Llego al centro con la sangre removida por el miedo y la ilusión. La noche antes, me ha costado dormirme. Se me han abierto los ojos de madrugada, he empezado a revolverme en la cama, me he enredado con las sábanas y he quedado preso y angustiado como una momia viva. Me he levantado, he ido al lavabo y entonces he recordado qué me sucedía: al día siguiente empezaba. Cada año es igual. La noche antes de la primera clase volverá a pasarme lo mismo.
El instituto ocupa unos locales del ayuntamiento que han sido habilitados para dar clases. En la secretaría se hacen las primeras presentaciones. Apretón de manos con los hombres, besos en las mejillas con las mujeres. La administrativa del centro me pide que le rellene un impreso. El conserje me da la llave de las aulas.
—Cuando los alumnos no están, las aulas tienen que estar siempre cerradas con llave—me dice.
Constantemente entran y salen personas de secretaría. En un determinado momento, aparece el director del centro. La administrativa nos presenta. Le doy la mano.
El director es profesor de Lengua y Literatura Castellanas, como yo. Es un hombre corpulento, que impone. Un aspecto muy adecuado para un director de instituto, pienso, siempre que sólo sea eso: el aspecto. Tengo mis ideas sobre las virtudes de un director.
—Algún día nos construirán el instituto—me comenta—. De momento, hay lo que hay. Si me acompañas, haremos una visita guiada.
Le sigo. Me enseña los departamentos, la sala de profesores, los lavabos y las aulas. Son unas aulas desiguales, irregulares, de techo alto, distribuidas en dos pisos, con pasillos laberínticos, o me lo parece.
El hombre tras la mesa llena de papeles escritos, concentrado en la pantalla del ordenador, con el índice sobre un impreso al que de vez en cuando echa un vistazo, es el jefe de estudios. En seguida me hace notar algo que yo ya había descubierto por mi cuenta:
—Este instituto es de los pequeños.
Estamos solos en el despacho de dirección.
—Menos mal que sólo damos ESO y bachillerato y no tenemos ningún ciclo formativo: no cabría.
Me mira, abre una carpeta azul y empieza a revolver los papeles que hay dentro.
—¿Cuántos profesores somos?—le pregunto.
—Si no hay cambios de última hora, treinta y dos. Treinta y dos profesores para unos trescientos alumnos. Tenemos dos grupos-clase para cada uno de los cuatro cursos de ESO, y después, en bachillerato, un grupo-clase en primero y otro en segundo.
—Ya me va bien. Prefiero los institutos pequeños.

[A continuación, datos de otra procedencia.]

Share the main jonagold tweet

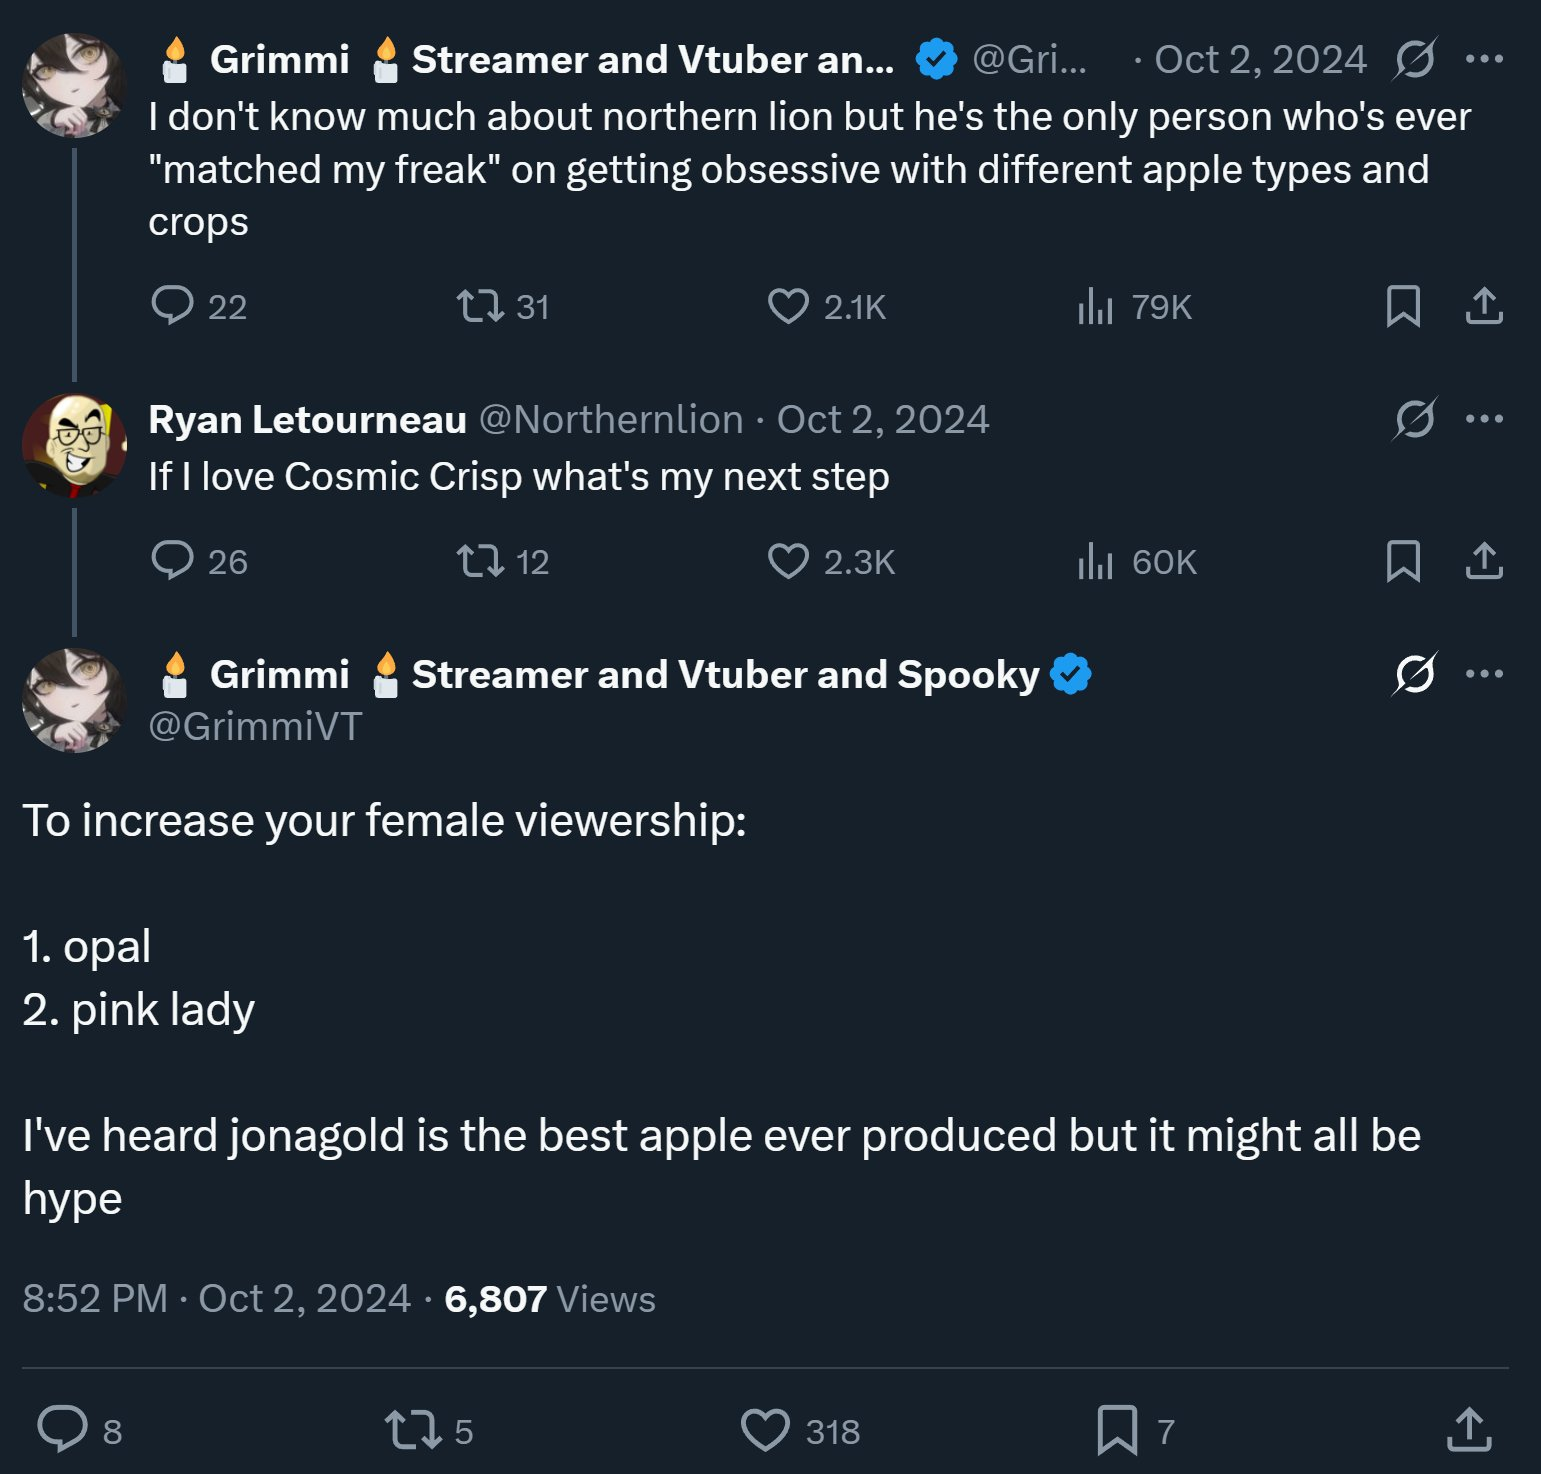coord(1469,1429)
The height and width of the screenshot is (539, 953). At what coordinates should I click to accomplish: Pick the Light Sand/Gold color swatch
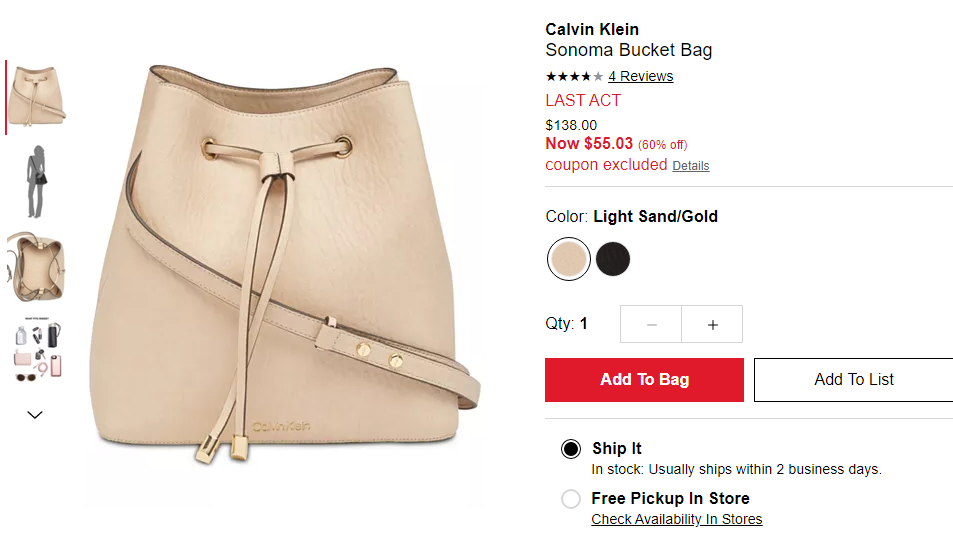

Levanta la mirada y asiente con la cabeza:
—Dímelo a mí, que soy el jefe de estudios. En un centro pequeño, el alumnado es más controlable. Son más conscientes de ellos mismos... El descontrol tiene un crecimiento exponencial. Pero el gran problema de este instituto es el espacio. Es un instituto pequeño.
—Por lo menos no son barracones.
—De acuerdo. Pero no tenemos patio, ni ningún tipo de instalación deportiva—dice, mientras vuelve a hurgar en la carpeta—. Los chavales tienen que hacer gimnasia en el pabellón municipal, en la otra punta del pueblo. No hay derecho. El día que falta el profesor de Educación Física los alumnos no pueden ir al pabellón, y entonces no sabemos dónde meterlos, porque aquí no nos queda ni una sola aula disponible para un caso de necesidad. ¡No me digas que esto es normal! Tenemos todas las aulas ocupadas, todas las horas. De hecho es un milagro que podamos funcionar. Te lo digo yo, que me ocupo de la distribución de las aulas.
—Y entonces, ¿qué se hace si un día falta el profesor de Gimnasia?
—Les hacemos pasar la hora en el patio.
—Pero ¿no me has dicho que no hay patio?